RIO DE JANEIRO, (Reuters) – Chevron Corp. could have avoided a November oil spill of 3,700 barrels into the Atlantic Ocean off Brazil’s coast had it interpreted geological data better and followed industry safety practices more closely, the director of the national oil regulator said yesterday.
After months of investigation, the regulator, known as the ANP, released its final report on the spill in the so-called Frade field east of Rio de Janeiro. The spill was the result of a drilling accident when a pressure build-up fractured the rock surrounding a Chevron oil well.
The report, presented by ANP Director Magda Chambriard, will be the basis of fines Brazil will levy against Chevron, the No. 2 U.S. oil company. Chambriard said the fines would be announced within 30 days.

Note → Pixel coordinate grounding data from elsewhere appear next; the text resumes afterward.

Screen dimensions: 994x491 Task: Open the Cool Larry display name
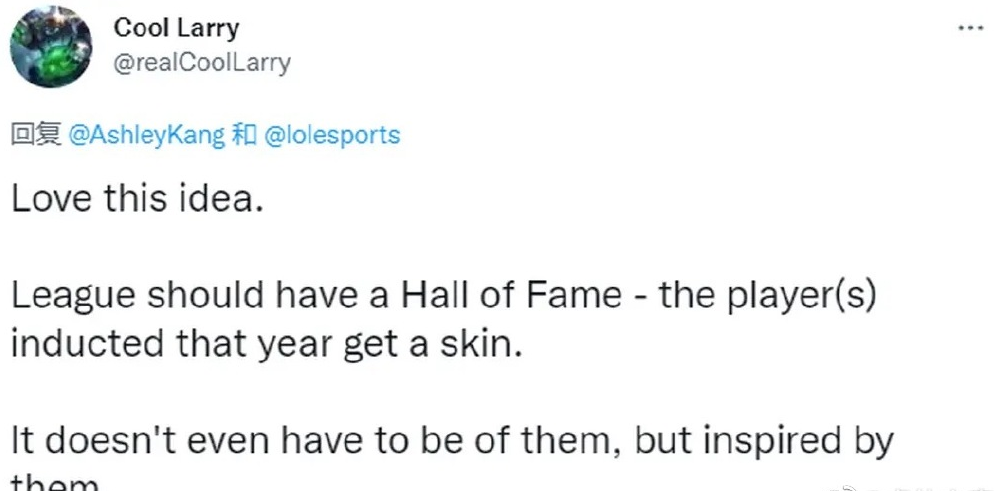pyautogui.click(x=177, y=28)
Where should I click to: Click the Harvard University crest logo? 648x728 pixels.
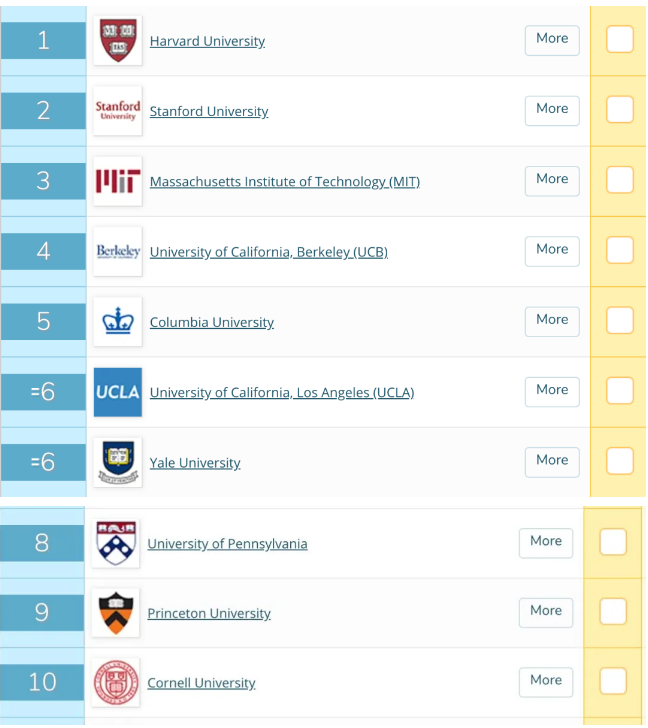click(x=117, y=41)
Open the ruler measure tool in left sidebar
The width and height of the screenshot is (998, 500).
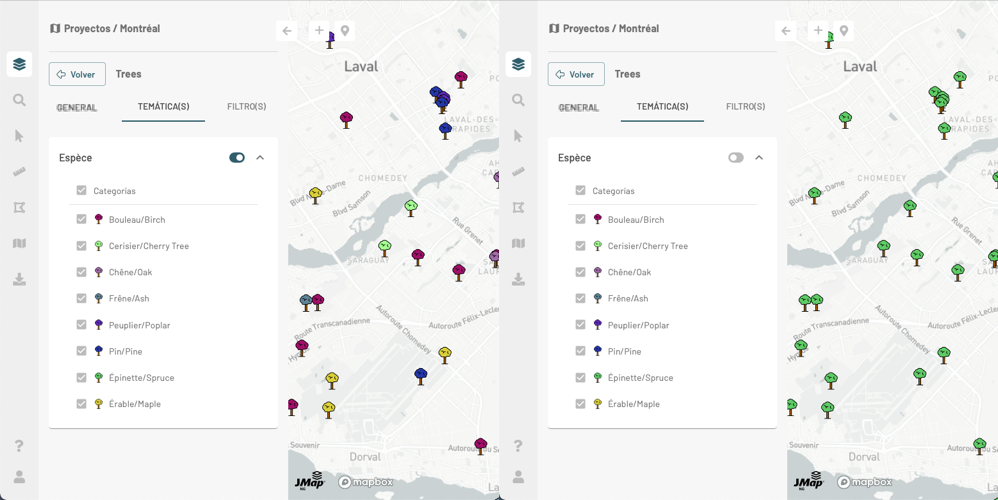(19, 172)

Earlier this week, she said fines would not surpass 50 million reais ($25 million). But the report could also be used in civil and criminal cases filed against Chevron and Transocean Ltd., its drilling contractor, after the spill.
Prosecutors in those cases are seeking as much as $20 billion in damages, as well as possible jail sentences against 17 executives at the two companies.
Chevron, issued a statement disputing several of the ANP’s findings. The company said it spilled only 2,400 barrels of oil and disagreed “with the report’s characterization of our safety culture.”